--- START OF Records to process ---
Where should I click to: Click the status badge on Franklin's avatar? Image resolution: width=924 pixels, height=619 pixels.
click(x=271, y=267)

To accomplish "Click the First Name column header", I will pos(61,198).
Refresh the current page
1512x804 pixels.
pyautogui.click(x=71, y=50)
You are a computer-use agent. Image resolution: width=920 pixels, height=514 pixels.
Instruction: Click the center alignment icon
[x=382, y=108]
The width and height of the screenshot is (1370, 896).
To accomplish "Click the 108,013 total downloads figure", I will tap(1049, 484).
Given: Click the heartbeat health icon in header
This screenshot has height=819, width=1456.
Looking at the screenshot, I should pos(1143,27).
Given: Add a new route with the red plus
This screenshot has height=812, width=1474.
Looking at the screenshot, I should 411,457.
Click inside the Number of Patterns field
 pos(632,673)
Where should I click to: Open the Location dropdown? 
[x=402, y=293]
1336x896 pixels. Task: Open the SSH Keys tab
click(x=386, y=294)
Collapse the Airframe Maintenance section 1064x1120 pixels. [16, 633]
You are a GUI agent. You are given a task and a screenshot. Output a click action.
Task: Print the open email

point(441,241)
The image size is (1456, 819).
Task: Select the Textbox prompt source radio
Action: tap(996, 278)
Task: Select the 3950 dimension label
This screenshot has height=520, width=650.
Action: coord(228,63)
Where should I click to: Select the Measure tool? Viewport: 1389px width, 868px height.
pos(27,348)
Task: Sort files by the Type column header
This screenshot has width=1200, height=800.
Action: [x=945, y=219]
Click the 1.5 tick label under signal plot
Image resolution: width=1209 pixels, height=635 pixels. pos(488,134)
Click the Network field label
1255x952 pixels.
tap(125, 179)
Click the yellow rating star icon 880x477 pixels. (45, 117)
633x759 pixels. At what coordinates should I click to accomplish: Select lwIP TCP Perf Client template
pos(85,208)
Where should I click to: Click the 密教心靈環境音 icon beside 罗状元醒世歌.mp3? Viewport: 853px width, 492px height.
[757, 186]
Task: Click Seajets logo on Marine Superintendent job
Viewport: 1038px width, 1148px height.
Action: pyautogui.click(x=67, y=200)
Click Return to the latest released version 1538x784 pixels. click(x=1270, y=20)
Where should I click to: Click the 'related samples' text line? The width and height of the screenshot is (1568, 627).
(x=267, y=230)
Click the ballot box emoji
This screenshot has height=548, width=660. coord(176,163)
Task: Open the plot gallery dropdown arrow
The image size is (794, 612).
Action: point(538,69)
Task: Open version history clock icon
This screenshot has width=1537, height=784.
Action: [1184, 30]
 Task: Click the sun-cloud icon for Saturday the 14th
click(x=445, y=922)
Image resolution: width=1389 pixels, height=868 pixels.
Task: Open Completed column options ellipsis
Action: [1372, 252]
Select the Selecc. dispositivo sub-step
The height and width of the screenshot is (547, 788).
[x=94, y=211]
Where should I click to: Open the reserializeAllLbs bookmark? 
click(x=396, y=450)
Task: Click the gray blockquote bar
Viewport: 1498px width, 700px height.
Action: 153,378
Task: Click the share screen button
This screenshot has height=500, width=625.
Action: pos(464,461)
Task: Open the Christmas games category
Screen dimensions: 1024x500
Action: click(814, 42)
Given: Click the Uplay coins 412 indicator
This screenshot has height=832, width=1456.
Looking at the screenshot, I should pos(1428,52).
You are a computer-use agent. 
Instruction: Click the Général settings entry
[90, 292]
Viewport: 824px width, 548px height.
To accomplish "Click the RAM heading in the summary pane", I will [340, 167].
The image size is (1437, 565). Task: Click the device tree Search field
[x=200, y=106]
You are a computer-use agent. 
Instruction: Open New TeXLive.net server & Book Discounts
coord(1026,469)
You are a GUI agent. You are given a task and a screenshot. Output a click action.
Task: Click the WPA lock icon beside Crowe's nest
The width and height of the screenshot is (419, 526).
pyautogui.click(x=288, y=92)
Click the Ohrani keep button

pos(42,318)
--- END OF Records to process ---
Task to complete: Extract each line of the records above that contains the word "Viewport". Only matches with the same capitalization count.

Solution to the problem:
Where should I click to: Select the Measure tool? Viewport: 1389px width, 868px height.
Where should I click to: Click the 密教心靈環境音 icon beside 罗状元醒世歌.mp3? Viewport: 853px width, 492px height.
Viewport: 1038px width, 1148px height.
Viewport: 1498px width, 700px height.
Viewport: 824px width, 548px height.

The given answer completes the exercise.